The clouds make this infrared image of our neighbor’s pasture. We “borrow” this scene for our lower Heatherwood garden. We are surrounded on three sides (N,E, and W) by hills and look over a valley to the south. In the design of Heatherwood, we have opened up and framed vistas of the surrounding countryside. There is always something interesting to explore with our eyes and imagination.
“Overlooking Heatherwood and the Valley Below” Heatherwood Spring
It was a sunny late afternoon. The lower yard was in bright sunlight and the valley below was covered with clouds. I had not photographed in infrared in over six months, so I decided to grab my IR camera and play with the light and shadows.
Spring is the time to work with infrared photography as all the green emerge from the deciduous trees and the spring grasses. I look forward to experimenting and improving my IR skills as the hills turn green around us.
I take a stroll in our Heatherwood garden almost every day. As I walk around I casually enjoy the garden surroundings. I am always looking for something new emerging. I have had my eye on this Perrotia persica for about three weekends waiting for its tiny flower buds to form and bloom. We planted this tree last summer after it had bloomed. Seeing these tiny one-half inch flowers is a real treat. They are very short lived, my daily “inspections” paid off!

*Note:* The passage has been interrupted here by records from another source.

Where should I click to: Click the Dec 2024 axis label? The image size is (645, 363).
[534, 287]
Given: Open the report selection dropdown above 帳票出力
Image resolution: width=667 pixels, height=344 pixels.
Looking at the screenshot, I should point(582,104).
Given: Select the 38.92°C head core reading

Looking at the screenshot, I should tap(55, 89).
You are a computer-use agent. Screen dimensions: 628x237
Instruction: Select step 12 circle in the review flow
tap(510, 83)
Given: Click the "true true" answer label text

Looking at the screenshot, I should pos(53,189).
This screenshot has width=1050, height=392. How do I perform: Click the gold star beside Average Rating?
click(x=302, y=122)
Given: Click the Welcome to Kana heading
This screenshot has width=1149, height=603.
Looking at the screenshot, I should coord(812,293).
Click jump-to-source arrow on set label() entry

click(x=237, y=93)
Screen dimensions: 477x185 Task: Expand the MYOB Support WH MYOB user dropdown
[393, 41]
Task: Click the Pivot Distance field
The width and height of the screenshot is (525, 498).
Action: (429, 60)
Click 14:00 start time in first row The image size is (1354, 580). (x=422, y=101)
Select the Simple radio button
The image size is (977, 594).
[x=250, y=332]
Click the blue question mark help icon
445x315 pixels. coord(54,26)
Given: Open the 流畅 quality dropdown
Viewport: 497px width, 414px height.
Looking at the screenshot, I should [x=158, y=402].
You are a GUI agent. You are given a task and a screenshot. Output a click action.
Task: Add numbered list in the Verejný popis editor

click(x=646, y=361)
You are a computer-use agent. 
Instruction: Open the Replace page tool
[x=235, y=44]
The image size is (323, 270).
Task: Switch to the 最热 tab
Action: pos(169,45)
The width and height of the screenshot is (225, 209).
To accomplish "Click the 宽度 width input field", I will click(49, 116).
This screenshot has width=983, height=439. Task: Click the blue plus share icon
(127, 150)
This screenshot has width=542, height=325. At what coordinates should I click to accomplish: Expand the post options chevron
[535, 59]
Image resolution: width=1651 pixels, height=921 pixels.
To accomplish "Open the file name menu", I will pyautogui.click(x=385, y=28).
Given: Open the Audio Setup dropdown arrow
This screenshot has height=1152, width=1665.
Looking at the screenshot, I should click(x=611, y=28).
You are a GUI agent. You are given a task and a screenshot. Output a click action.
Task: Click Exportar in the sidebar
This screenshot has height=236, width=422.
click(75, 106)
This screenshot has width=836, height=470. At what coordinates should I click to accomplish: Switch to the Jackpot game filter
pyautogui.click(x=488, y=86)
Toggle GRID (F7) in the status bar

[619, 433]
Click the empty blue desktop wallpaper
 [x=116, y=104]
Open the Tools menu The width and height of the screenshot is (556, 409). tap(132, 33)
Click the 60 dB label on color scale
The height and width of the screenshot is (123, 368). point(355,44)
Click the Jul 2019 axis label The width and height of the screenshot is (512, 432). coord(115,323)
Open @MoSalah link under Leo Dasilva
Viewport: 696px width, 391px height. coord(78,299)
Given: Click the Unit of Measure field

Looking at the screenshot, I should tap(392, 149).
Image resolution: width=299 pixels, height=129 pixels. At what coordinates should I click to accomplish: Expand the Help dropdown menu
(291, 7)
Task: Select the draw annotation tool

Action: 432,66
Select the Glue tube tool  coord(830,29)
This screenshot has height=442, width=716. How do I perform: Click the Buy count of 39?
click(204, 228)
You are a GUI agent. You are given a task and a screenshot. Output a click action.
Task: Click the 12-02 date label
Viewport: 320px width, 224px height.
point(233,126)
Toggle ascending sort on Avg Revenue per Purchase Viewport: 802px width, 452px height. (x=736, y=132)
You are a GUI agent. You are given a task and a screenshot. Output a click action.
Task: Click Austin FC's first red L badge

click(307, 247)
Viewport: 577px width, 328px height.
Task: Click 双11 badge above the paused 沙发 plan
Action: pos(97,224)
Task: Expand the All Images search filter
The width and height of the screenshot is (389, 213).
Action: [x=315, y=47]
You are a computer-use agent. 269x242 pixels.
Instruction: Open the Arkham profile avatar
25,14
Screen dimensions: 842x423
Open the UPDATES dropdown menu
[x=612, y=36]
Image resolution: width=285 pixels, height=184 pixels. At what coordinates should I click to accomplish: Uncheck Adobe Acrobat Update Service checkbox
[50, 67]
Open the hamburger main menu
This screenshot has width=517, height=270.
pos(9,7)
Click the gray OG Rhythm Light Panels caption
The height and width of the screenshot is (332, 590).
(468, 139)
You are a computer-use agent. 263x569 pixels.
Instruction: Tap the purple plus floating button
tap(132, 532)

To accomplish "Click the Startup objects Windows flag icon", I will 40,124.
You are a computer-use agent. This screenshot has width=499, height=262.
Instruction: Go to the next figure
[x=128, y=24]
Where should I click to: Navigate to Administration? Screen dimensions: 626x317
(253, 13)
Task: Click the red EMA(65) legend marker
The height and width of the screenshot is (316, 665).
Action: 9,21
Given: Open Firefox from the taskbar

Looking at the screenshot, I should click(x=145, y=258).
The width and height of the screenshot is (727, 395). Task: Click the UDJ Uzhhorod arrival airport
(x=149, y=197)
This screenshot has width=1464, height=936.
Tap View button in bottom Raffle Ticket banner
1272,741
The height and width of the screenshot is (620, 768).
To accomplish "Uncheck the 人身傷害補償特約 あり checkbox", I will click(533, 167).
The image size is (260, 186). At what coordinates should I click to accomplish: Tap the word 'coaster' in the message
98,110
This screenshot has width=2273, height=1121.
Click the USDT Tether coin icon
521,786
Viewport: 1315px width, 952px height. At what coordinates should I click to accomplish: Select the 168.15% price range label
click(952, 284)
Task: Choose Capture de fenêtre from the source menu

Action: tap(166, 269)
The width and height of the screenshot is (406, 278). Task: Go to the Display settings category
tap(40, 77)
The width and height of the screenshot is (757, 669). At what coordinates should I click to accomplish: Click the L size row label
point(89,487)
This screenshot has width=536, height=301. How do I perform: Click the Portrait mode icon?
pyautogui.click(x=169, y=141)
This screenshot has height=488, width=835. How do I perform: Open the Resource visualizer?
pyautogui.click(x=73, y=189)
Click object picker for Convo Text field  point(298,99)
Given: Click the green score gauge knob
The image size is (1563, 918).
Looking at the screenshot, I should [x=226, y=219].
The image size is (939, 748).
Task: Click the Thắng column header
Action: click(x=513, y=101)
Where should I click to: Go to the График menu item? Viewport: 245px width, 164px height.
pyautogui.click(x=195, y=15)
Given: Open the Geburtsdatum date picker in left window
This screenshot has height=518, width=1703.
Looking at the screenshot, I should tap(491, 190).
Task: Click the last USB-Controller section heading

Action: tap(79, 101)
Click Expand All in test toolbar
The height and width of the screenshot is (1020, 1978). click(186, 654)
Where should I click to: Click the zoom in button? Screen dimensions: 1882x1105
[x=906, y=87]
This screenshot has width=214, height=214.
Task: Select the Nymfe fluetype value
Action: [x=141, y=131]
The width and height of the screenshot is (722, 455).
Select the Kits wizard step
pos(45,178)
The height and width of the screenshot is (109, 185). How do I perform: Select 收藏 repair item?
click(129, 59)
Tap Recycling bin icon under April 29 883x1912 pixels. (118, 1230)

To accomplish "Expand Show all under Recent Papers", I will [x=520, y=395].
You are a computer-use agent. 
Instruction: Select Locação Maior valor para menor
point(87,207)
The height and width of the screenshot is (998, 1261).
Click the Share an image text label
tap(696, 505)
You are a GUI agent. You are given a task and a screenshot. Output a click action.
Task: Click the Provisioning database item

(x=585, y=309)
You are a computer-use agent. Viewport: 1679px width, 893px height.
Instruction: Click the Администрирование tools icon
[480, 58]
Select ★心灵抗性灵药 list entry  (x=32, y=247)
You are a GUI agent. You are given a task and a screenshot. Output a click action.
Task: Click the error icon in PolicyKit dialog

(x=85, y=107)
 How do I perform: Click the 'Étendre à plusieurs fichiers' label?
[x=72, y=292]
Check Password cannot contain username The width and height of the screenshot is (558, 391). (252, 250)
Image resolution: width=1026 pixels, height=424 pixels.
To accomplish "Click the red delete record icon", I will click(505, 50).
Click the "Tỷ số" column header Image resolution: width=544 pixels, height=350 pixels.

In our previous garden in Pennsylvania, we had a Perrotia for over ten years. I never saw the full bloom. Thank you Heatherwood!
Our Star Magnolia (Magnolia stellata) is the fourth major tree/shrub to bloom in our Heatherwood garden. The stellata follows our witch hazels, the cornelian cherry dogwood, and the forsythia in our late winter/early spring blooming cycle. Its sensitive blossoms are subject to evening freezes, the wind, and rain. Some years the bloom remains crisp for only a day or two. This year we have had very mild spring temperatures and no rain. The wind has been moderate. We have been blessed with blossoms that have lasted several days now. It is shaping up to be a beautiful spring!
Early morning sunshine backlit this emerging Cornelian Cherry dogwood blossom. The bright yellow color burst immediately caught my eye as I was taking an early morning stroll with my camera. It started my day with a flash!
The Cornelian Cherry dogwood is the first tree to bloom in our Heatherwood garden. Soon our flowering pear, cherries, and crabapples will be blooming along with other dogwoods and redbuds. This will be the first year that several of our new trees will be in bloom. I will try to keep a record of the sequence that each species bloom.
This little Siberian iris greets the first day of spring. They are sprouting and breaking out in bloom in our Heatherwood dogwood-redbud grove and along the front of the pond. To get a good eye to eye look, I had to lay down on my belly make the image.
Looking down from the top, the little iris has an interesting triangular form.
Each spring day brings new discoveries in the garden. Some new bud is flowering, leaves are opening up, perennials are starting to emerge. What will tomorrow bring? I’ll just have to wait.
Tomorrow is the first day of spring. Signs of spring are popping up all over our Heatherwood garden. The first crocuses that bloomed were white, the second were purple, and now the third are our purple and white variety. Looking out over our garden I see little flashes of color around most of our rocks scattered around the landscape. These little “jewels” are a clear sign that spring is here!
Purple, white, and a flash of yellow Spring up all about, Warming the land and our hearts.
Our first hellebores just couldn’t wait for spring. I placed my iPhone on the ground and shot upward to the sky to get this image. There is no possible way to get my regular camera in this position. Every day, I take a stroll around the garden to see what is emerging. Something new is happening every day!
“First Crocus and Chief Joseph” Heatherwood Spring
Last autumn we planted around 3,000 bulbs. I gave my gardening partner the assignment to go plant bulbs scattered around the garden. She took me for my word and now we are seeing little surprises popping up all over. This is one of the first blooms of the season.
Our Chief Joseph Lodgepole Pine in its winter color gracefully watches over the baby crocus. It is like a guardian watching over its flock.